* PROVIDED MATERIAL
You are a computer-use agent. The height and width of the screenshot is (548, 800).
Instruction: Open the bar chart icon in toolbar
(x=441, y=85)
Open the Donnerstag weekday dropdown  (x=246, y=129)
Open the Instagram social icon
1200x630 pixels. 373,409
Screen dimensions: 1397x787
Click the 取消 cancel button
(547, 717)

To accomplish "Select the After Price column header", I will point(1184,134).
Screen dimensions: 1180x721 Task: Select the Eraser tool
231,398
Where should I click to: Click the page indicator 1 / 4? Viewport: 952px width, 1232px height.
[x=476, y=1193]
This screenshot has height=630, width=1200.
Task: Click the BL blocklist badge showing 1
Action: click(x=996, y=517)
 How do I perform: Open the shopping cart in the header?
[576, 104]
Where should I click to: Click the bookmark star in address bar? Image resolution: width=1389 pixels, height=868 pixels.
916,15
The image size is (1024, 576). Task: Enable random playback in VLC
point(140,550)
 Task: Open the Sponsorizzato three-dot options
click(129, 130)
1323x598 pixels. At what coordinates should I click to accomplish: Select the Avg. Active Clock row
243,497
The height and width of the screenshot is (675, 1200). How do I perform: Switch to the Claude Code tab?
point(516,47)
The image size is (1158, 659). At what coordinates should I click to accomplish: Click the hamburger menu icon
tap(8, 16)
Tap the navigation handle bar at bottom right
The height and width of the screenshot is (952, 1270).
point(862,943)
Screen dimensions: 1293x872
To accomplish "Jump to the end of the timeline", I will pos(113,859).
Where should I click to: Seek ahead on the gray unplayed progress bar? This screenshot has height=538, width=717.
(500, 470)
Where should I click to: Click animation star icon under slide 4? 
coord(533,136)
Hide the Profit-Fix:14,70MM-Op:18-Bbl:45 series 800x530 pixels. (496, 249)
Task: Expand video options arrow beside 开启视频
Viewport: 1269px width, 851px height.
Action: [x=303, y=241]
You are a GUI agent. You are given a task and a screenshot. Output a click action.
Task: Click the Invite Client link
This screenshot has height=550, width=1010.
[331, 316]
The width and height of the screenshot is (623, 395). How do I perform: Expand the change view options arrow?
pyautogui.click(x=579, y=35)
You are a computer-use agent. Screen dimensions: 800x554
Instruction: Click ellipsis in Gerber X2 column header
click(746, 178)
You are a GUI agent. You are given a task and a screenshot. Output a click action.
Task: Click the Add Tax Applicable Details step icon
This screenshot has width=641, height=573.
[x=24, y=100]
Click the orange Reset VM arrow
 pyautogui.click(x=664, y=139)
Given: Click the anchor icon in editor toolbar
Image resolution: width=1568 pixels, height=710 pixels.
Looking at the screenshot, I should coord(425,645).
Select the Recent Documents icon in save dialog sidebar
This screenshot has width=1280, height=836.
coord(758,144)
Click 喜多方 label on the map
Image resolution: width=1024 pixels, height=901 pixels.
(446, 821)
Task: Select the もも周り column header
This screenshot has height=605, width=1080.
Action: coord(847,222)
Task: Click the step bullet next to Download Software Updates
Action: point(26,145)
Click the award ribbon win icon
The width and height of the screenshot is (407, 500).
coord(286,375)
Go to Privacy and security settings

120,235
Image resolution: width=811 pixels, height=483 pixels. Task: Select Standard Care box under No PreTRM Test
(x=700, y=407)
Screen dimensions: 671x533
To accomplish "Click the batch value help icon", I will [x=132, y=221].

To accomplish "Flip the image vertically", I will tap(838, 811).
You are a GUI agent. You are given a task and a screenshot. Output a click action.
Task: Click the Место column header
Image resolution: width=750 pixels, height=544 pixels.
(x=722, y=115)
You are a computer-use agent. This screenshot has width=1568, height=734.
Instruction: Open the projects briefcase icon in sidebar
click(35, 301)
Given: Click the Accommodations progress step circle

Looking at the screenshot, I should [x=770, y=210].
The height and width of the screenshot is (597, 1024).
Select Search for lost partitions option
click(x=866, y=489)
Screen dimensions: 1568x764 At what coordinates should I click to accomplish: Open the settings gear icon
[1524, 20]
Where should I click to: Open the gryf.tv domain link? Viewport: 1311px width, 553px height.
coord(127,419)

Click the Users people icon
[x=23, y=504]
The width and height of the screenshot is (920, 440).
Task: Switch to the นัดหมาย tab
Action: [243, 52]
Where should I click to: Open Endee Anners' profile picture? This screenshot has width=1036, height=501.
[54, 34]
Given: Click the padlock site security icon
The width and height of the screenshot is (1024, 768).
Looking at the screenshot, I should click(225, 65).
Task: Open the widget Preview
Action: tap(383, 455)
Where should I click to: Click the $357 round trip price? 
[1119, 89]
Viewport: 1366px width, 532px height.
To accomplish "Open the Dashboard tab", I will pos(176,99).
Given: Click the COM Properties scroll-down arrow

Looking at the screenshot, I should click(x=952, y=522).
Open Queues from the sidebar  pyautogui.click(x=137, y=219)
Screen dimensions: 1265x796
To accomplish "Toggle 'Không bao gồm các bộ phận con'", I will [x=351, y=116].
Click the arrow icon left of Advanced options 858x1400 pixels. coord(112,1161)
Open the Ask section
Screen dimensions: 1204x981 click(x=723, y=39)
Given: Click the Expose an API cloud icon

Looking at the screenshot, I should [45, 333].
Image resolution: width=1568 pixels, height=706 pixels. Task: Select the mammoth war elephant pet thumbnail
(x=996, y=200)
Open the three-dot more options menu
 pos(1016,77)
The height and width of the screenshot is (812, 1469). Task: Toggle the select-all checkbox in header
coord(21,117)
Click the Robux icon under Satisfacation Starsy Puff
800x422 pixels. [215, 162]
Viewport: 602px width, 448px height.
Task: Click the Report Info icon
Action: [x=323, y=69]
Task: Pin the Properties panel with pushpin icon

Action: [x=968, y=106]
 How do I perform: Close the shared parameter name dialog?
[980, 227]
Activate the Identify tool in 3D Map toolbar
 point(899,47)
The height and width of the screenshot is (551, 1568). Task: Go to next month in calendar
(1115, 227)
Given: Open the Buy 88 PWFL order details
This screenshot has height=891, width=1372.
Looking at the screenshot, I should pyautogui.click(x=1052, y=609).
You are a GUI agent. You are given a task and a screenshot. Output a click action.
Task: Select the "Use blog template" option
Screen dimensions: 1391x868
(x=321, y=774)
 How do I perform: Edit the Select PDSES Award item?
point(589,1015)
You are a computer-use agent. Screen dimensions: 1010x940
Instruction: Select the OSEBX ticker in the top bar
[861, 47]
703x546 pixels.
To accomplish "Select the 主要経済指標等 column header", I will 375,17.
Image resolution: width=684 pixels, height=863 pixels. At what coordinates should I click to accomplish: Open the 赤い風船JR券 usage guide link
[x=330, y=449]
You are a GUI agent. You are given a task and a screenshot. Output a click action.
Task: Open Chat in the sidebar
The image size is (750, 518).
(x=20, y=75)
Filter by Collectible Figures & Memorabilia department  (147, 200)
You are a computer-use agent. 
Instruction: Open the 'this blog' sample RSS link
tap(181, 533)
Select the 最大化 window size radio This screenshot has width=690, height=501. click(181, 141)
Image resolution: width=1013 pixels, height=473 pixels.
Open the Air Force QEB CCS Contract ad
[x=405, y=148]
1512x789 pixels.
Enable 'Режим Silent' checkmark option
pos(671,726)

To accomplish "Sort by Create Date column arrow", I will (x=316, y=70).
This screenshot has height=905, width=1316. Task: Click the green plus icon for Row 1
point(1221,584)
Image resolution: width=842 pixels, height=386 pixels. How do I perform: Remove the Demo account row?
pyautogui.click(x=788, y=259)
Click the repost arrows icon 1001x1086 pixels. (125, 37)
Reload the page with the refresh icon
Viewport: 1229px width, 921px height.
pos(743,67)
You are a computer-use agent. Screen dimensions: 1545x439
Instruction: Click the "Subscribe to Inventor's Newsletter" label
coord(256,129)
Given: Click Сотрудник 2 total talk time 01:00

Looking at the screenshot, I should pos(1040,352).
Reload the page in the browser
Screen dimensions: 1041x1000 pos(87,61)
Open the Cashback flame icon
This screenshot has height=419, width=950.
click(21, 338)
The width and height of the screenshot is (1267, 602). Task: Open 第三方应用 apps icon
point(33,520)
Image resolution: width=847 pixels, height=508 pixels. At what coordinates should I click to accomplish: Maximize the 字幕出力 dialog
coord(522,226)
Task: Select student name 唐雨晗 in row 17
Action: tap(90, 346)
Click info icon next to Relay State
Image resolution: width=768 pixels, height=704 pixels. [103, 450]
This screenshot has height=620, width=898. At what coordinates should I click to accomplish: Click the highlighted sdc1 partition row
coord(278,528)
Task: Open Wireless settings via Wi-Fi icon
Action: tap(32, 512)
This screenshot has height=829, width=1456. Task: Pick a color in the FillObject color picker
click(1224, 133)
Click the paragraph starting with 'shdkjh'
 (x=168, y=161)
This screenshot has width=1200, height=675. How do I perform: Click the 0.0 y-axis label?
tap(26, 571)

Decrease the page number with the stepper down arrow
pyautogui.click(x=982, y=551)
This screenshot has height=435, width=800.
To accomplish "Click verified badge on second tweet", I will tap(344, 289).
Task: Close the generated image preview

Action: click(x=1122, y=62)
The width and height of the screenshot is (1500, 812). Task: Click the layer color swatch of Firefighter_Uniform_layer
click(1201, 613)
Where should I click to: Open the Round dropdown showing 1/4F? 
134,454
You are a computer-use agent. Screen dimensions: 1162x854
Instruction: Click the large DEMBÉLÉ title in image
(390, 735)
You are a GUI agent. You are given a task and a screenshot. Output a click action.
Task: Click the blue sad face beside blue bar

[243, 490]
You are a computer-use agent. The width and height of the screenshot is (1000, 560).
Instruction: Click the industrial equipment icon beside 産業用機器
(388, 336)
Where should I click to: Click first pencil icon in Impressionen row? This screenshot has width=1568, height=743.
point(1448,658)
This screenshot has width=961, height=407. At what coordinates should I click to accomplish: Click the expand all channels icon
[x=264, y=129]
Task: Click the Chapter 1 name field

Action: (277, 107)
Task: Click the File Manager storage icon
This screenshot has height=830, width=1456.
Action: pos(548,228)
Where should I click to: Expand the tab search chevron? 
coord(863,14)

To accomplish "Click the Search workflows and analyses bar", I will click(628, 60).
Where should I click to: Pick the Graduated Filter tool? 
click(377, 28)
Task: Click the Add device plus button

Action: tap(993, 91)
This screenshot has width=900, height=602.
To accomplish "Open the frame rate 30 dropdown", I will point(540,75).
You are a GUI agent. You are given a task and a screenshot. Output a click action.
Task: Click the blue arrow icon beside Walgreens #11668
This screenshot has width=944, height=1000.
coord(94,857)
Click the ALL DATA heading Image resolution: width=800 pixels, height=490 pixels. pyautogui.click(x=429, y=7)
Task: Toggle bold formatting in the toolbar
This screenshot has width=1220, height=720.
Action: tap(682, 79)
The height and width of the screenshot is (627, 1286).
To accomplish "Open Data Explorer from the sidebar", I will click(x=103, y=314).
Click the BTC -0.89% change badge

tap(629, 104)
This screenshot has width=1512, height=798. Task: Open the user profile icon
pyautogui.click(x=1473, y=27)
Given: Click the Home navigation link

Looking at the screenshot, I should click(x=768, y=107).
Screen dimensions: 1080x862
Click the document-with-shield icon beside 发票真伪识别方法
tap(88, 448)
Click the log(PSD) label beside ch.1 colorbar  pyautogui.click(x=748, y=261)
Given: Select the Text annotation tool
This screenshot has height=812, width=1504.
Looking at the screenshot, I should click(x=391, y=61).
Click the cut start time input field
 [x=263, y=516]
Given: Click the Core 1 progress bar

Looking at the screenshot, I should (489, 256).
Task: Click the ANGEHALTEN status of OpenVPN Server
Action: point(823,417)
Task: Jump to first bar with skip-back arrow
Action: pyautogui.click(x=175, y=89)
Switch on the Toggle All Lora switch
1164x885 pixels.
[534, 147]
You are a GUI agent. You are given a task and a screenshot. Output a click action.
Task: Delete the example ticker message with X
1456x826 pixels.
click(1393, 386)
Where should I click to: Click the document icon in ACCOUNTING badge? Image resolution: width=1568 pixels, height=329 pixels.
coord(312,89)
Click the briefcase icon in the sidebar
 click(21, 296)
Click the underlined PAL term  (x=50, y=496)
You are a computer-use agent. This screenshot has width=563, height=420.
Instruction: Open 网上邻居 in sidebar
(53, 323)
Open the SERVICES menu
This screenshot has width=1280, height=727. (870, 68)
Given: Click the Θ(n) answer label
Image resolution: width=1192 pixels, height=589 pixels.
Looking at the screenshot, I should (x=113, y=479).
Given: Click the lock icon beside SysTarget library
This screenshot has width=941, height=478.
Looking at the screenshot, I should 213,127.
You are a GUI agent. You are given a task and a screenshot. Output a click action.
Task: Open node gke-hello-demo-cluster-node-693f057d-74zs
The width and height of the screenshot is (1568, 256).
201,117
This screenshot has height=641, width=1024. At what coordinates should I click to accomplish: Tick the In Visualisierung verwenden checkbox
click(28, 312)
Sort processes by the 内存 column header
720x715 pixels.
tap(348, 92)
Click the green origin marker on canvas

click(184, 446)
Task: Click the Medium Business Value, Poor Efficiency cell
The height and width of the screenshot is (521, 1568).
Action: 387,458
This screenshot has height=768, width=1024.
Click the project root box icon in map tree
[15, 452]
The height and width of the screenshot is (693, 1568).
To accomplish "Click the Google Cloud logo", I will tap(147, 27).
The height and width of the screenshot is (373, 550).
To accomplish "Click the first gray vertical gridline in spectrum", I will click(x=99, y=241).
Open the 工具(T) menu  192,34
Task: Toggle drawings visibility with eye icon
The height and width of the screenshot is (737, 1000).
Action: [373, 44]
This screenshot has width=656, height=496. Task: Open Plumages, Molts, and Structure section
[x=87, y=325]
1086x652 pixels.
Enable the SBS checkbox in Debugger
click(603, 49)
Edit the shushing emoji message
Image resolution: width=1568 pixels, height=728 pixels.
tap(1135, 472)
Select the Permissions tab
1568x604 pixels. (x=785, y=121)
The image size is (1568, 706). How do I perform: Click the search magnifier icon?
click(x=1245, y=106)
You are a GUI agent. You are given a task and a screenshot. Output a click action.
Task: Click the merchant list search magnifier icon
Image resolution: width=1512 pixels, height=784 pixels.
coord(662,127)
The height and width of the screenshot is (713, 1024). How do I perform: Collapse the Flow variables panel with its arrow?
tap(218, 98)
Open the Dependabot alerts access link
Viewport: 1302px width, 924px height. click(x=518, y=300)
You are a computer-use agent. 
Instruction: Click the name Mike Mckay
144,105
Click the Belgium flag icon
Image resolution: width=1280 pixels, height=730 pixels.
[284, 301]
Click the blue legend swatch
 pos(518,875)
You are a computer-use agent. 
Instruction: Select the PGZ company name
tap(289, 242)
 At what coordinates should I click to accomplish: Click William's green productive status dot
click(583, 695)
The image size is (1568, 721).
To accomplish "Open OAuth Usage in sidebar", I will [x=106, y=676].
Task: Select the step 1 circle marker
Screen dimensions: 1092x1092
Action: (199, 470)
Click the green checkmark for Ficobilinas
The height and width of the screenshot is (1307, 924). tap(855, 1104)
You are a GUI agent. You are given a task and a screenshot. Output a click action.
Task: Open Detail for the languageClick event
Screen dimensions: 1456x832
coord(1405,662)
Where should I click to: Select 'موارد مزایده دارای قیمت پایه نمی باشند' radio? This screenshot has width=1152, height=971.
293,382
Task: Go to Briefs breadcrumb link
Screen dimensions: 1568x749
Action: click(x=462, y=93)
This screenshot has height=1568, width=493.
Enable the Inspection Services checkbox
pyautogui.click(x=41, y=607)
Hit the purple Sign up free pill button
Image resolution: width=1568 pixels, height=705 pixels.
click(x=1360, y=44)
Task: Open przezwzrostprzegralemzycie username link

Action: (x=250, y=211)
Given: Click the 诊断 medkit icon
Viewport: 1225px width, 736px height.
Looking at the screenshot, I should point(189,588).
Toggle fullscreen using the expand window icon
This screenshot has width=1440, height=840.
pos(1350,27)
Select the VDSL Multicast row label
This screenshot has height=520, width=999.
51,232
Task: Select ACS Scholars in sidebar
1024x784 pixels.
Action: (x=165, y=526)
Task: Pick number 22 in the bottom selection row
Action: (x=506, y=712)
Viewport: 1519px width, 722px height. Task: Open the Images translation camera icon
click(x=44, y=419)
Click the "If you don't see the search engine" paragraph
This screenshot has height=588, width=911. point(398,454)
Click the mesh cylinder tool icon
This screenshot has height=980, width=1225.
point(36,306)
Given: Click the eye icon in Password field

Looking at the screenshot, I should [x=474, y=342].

* TASK TO CARRY OUT
All lines from the top of the data through the line containing "Screen dimensions: 1397x787" need to be retyped exactly, and nothing more.

* TASK SOLUTION
You are a computer-use agent. The height and width of the screenshot is (548, 800).
Instruction: Open the bar chart icon in toolbar
(x=441, y=85)
Open the Donnerstag weekday dropdown  (x=246, y=129)
Open the Instagram social icon
1200x630 pixels. 373,409
Screen dimensions: 1397x787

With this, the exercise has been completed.